• Activity: In the data below, locate each line with the word "computer" and list it.

• Data for this exercise:

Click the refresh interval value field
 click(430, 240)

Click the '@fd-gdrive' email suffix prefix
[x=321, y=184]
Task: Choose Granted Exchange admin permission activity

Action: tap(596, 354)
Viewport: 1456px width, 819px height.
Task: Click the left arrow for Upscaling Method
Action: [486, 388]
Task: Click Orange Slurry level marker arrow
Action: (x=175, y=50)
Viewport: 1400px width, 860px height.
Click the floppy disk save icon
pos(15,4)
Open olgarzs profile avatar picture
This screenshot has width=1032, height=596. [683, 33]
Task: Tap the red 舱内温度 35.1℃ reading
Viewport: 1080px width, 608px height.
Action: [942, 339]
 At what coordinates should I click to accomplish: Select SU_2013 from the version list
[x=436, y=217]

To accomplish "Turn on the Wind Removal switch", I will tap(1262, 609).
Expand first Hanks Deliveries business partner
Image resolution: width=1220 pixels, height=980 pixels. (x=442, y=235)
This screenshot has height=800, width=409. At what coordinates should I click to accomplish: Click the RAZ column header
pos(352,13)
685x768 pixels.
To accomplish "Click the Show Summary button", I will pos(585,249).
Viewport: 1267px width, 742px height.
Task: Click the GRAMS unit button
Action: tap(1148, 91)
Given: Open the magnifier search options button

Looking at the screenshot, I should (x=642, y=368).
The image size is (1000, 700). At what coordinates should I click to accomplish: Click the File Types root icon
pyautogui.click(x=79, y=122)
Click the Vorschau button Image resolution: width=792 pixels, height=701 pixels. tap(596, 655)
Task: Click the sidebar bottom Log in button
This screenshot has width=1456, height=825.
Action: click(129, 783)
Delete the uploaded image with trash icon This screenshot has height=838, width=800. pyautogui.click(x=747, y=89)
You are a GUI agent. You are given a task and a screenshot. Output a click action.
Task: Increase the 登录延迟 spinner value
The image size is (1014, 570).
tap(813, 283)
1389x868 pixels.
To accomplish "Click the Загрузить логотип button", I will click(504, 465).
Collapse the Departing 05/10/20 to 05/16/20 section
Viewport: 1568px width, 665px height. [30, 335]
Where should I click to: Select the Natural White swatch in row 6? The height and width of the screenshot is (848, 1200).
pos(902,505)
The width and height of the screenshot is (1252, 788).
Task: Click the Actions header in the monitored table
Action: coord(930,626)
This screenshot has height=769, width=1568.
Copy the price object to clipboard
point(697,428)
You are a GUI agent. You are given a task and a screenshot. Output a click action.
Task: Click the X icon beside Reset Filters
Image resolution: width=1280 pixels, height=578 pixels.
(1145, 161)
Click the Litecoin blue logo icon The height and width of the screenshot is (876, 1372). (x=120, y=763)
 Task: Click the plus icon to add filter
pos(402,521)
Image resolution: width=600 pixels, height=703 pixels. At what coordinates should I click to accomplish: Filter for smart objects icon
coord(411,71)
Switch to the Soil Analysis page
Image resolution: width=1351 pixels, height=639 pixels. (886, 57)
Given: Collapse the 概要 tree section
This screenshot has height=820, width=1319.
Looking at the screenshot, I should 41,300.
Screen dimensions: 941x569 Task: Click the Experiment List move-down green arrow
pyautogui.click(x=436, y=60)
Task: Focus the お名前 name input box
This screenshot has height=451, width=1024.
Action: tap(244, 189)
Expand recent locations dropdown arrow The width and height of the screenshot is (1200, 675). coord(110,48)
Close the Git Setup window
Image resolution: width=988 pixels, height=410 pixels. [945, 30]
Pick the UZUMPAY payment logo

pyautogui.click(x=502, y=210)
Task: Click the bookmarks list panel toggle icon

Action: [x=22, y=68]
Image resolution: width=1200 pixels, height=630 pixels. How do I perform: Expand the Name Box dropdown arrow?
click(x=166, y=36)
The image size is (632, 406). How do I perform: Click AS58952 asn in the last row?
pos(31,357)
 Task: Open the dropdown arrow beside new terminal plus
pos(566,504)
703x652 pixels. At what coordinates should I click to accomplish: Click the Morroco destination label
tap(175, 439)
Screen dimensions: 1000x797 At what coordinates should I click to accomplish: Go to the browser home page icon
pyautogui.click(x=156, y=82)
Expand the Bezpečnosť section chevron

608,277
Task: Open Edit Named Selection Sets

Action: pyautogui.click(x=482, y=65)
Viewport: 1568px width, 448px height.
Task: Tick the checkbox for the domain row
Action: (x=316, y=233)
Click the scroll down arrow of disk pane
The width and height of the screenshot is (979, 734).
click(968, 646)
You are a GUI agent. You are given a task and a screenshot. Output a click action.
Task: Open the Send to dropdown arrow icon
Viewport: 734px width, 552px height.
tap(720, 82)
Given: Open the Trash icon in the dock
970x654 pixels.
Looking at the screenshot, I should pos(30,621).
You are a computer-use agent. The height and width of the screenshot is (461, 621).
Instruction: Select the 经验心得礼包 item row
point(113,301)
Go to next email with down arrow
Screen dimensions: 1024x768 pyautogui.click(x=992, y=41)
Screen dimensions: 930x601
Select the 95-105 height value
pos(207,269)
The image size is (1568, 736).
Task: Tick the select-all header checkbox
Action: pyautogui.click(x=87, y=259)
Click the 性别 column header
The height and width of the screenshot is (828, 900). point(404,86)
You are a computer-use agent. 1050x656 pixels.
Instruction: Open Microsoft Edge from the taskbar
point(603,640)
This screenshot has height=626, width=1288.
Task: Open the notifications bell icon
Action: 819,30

• Problem solution:
You are a computer-use agent. The height and width of the screenshot is (461, 621).
You are a computer-use agent. 1050x656 pixels.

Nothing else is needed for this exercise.